GPS-based dynamic orbit determination for low Earth orbit satellites

A classical reduced-dynamic GPS-based Precise Orbit Determination (POD) strategy for Low Earth Orbit (LEO) satellites is often based on a limited explicit modelling of satellite dynamics and modelling deficiencies are compensated by numerous empirical parameters. With better gravitational models and the advances in satellite surface force modeling, uncertainties in the satellite dynamics are significantly reduced. Furthermore, single-receiver ambiguity resolution allows for more robust POD as well.

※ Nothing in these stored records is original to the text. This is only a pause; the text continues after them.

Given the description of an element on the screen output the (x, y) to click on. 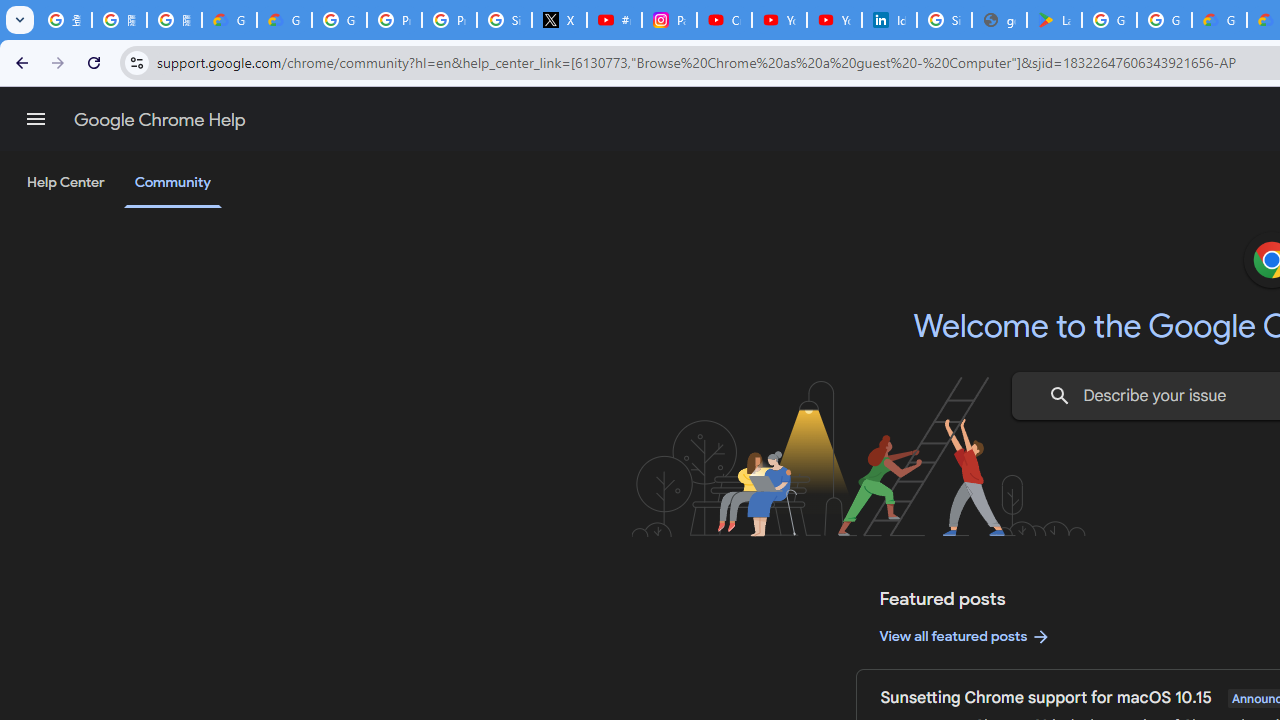
Google Workspace - Specific Terms (1163, 20)
Given the description of an element on the screen output the (x, y) to click on. 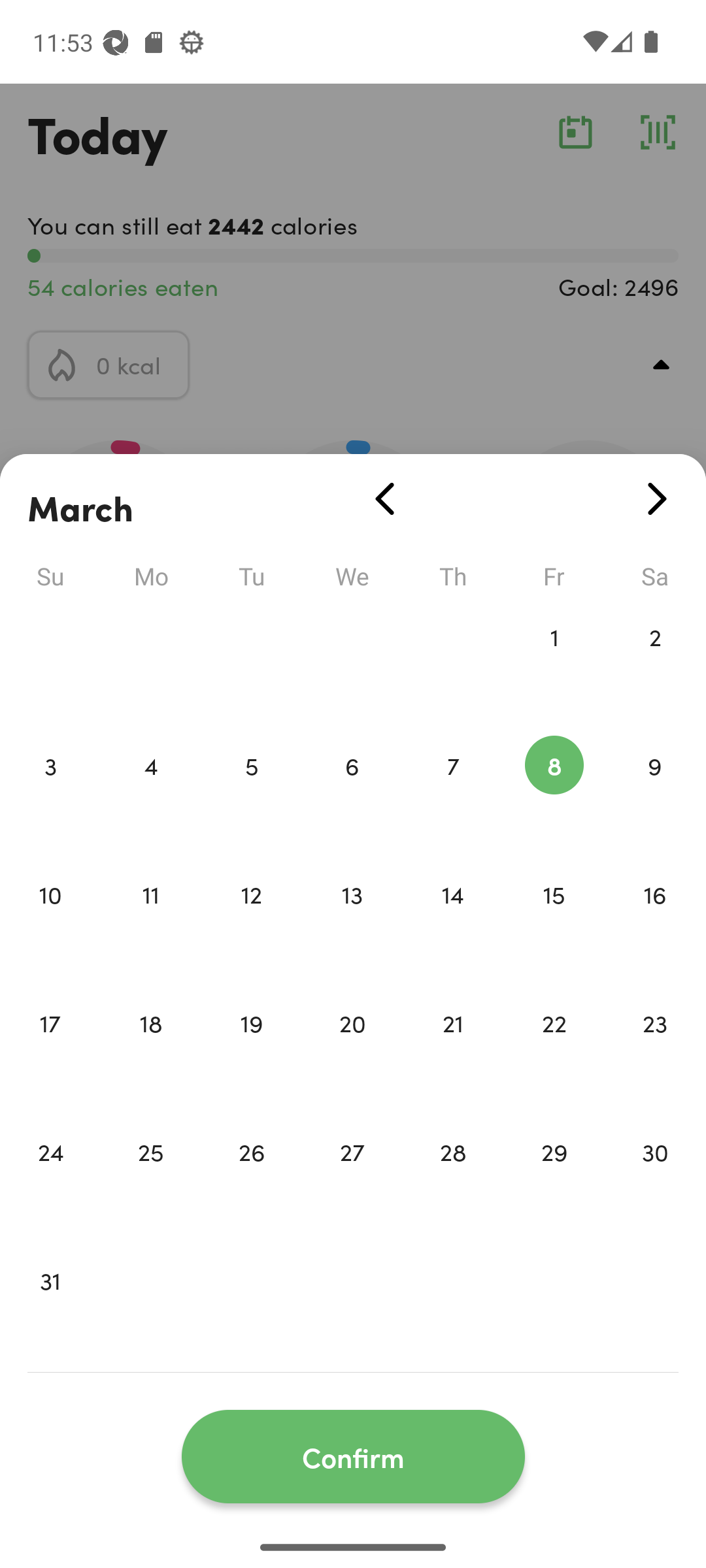
1 (554, 663)
2 (655, 663)
3 (50, 793)
4 (150, 793)
5 (251, 793)
6 (352, 793)
7 (453, 793)
8 (554, 793)
9 (655, 793)
10 (50, 921)
11 (150, 921)
12 (251, 921)
13 (352, 921)
14 (453, 921)
15 (554, 921)
16 (655, 921)
17 (50, 1050)
18 (150, 1050)
19 (251, 1050)
20 (352, 1050)
21 (453, 1050)
22 (554, 1050)
23 (655, 1050)
24 (50, 1178)
25 (150, 1178)
26 (251, 1178)
27 (352, 1178)
28 (453, 1178)
29 (554, 1178)
30 (655, 1178)
31 (50, 1307)
Confirm (353, 1456)
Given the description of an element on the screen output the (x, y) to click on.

Therefore, a dynamic POD strategy using  significantly fewer estimated empirical parameters can be implemented to generate dynamic orbits, which allow for force modeling sensitivity analyses and evaluating potential errors in the adopted GPS antenna reference points or phase center offsets, etc.

 

This presentation outlines the recent dynamic POD methodology developments at the Astronomical Institute of the University of Bern (AIUB) and investigates the POD performances for a few dedicated space geodesy satellite missions (Swarm, GRACE-FO, Sentinel-1, Sentinel-2, Sentinel-3 and Jason-3) that are operated at altitudes ranging from 430 to 1350 km. The focuses will be on satellite gravitational and non-gravitational force modeling, satellite dynamics parametrization, and orbit validations for different types of satellites. Results reveal that the dynamic POD strategy is flexible and robust to generate high-quality orbits for those satellites, showing reliable agreements with the independent ambiguity-fixed kinematic orbits and the external Satellite Laser Ranging (SLR) measurements.